EXTRACTED INFORMATION
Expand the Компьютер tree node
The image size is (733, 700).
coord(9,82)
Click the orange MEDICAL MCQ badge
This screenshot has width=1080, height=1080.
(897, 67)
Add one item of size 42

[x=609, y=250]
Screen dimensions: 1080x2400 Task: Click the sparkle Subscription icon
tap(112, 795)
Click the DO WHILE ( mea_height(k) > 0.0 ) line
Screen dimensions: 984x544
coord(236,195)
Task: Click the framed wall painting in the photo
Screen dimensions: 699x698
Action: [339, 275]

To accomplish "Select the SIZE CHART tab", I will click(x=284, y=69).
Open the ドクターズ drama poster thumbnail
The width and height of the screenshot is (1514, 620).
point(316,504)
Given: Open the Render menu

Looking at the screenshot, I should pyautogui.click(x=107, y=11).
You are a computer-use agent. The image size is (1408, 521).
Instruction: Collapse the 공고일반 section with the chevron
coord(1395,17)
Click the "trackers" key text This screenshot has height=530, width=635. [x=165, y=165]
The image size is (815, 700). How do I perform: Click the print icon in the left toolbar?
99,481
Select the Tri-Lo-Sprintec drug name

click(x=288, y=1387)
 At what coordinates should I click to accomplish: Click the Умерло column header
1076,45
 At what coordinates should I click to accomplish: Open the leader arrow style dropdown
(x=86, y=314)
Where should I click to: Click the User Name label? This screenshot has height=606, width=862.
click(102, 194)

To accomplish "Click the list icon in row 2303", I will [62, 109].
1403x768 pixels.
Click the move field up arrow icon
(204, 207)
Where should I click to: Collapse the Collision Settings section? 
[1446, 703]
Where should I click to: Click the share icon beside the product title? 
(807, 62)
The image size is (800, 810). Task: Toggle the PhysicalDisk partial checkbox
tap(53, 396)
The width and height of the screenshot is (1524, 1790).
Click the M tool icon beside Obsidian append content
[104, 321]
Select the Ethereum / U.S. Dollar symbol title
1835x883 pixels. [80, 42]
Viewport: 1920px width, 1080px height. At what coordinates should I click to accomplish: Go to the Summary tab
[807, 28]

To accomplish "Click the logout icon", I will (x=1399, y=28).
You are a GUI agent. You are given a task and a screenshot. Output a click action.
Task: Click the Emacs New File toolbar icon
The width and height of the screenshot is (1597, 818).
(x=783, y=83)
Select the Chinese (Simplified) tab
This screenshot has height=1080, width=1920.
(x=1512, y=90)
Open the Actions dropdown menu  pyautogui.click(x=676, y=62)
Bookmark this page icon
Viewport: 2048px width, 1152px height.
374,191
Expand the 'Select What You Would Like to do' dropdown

WRITTEN PROBLEM
How many lines in the items above contain the string "coordinates"? Case counts. Reply with the number alone.

SOLUTION TO THIS PROBLEM
3